Fourth, we made a two stacked bar graphs representing the successful and non-successful plays that were predicted both correctly and incorrectly. Based on our predicted values and the soft coded approach for defining a successful play, our random forest is correctly predicting non successful plays. Most notably on first and fourth down. Although it is correctly predicting non successful plays, it is not accurate when it comes to predicting successful plays, at just above 50% accuracy for all downs.
# KEEP this one!
facet_labels <- c(
"Not Successful" = "Predicted Not Successful",
"Successful" = "Predicted Successful"
)
df_predictors_cleaned_3 <- df_predictors_cleaned_3 %>%
mutate( predicted_successful_Run_Play = as.factor(predicted_successful_Run_Play))

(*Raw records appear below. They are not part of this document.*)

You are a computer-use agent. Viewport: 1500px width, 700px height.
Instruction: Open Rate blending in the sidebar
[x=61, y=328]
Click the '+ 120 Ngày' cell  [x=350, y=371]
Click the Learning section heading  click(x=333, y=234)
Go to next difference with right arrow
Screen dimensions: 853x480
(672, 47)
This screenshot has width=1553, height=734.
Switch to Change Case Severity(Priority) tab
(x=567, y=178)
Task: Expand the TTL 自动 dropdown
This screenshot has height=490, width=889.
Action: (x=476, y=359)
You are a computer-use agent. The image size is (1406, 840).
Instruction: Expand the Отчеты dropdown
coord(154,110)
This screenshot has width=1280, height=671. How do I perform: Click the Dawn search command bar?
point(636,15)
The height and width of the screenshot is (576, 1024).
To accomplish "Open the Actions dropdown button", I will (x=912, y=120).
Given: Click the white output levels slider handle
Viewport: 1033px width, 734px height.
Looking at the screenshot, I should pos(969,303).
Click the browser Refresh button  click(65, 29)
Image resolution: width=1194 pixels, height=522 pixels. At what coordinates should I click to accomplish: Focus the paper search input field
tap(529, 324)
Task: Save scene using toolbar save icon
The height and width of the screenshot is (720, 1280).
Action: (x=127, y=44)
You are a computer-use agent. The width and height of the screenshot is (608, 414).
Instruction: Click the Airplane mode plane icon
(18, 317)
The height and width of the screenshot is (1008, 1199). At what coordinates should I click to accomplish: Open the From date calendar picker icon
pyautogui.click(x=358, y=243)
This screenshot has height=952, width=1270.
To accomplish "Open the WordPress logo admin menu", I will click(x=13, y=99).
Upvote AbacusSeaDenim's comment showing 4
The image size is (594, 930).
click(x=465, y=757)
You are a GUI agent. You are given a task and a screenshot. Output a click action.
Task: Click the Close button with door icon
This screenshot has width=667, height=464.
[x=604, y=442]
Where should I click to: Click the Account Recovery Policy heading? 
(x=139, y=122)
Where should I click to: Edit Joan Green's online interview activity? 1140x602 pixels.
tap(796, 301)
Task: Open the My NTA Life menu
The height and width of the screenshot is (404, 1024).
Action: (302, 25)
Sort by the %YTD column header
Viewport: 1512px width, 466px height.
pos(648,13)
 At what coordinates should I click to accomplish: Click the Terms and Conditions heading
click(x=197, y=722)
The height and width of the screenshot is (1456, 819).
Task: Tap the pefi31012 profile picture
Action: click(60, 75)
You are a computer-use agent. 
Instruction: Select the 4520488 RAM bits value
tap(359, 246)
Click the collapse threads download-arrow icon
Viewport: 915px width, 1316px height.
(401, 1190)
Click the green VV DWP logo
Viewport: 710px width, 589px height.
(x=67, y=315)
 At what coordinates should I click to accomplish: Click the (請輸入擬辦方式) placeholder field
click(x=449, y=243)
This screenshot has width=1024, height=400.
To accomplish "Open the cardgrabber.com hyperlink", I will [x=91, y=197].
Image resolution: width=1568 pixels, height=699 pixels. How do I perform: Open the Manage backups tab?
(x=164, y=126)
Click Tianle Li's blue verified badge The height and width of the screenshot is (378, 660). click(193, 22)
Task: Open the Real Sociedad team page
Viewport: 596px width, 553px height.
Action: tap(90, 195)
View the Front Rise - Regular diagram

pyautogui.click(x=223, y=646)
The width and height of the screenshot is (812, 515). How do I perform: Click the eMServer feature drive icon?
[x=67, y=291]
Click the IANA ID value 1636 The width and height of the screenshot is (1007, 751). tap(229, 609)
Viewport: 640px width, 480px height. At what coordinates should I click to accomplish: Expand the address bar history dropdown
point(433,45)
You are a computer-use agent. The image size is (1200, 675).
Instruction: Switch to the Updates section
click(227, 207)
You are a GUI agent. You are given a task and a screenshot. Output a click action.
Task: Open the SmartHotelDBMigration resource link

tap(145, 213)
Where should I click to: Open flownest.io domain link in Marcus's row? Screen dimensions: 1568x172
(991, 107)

df_motion_1 <- df_predictors_cleaned_3 %>% filter(motionSinceLineset == 1)
ggplot(df_motion_1) +
geom_bar(aes(x = factor(down), fill = successful_Run_Play), position = "fill") +
facet_wrap(~predicted_successful_Run_Play, labeller = labeller(predicted_successful_Run_Play = facet_labels)) +
labs(
title = "Successful Motion Plays by Down",
x = "Down",
y = "Proportion",
fill = "Actual Play"
) +
scale_y_continuous(labels = scales::percent_format()) +
theme_minimal() +
theme(legend.position = "top")
# NO PROBLEM; RUN AND DONE!
Fifth and final, we have two tables below that shed insight into how the rush location type and defensive coverage types play into the success of rushing plays. Based on the success rates below, Offensive Coordinates coaches should opt for using rushing attempt (with the usage of motion at their discretion) when they face ‘other’, unique defensive coverages. Conversely, when Defensive Coordinates face rushing plays WITH motion, they should opt for running Zone coverages, as they have the lowest success rate of 40.6%. In regards to the rush type location, running ball to the sidelines and not through the center of the field yield ~ 52% success rate.
success_by_zone_motion <- df_predictors_cleaned_3 %>%
group_by(pff_manZone, inMotionAtBallSnap) %>%
summarise(success_rate = mean(as.numeric(successful_Run_Play) == 1, na.rm = TRUE)) %>%
mutate(success_rate = round(success_rate, 4)) %>%
ungroup()
datatable(success_by_zone_motion)
success_by_rush_location <- df_predictors_cleaned_3 %>%
group_by(rushLocationType) %>%
summarise(success_rate = mean(as.numeric(successful_Run_Play) ==1, na.rm = TRUE)) %>%
mutate(success_rate = round(success_rate, 4)) %>%
ungroup
datatable(success_by_rush_location)
In short, we are unfortunately unable to conclude that using motion with rushing plays makes a definitive, positive difference in offensive yards gained. Our randomForest is a good start in predicting the outcome of a play, given if it has motion or not.As we were unable to conclude if motion is statistically significantly and positive impactful in yards gained, we advised that more research, exploration, and testing must be performed in order to do so.
Our biggest regret: not utilizing the Tracking data. This would have significantly helped us, as we could have derived more data from the physical distance from the rushing players to defensive players on the field. Additionally, we could have visualized highly successful rushing plays with and without motion with specific commentary on why they were so successful.
Once again, we would like to thank Prof. Tallon for all of his knowledge and support in his IS470 class this semester.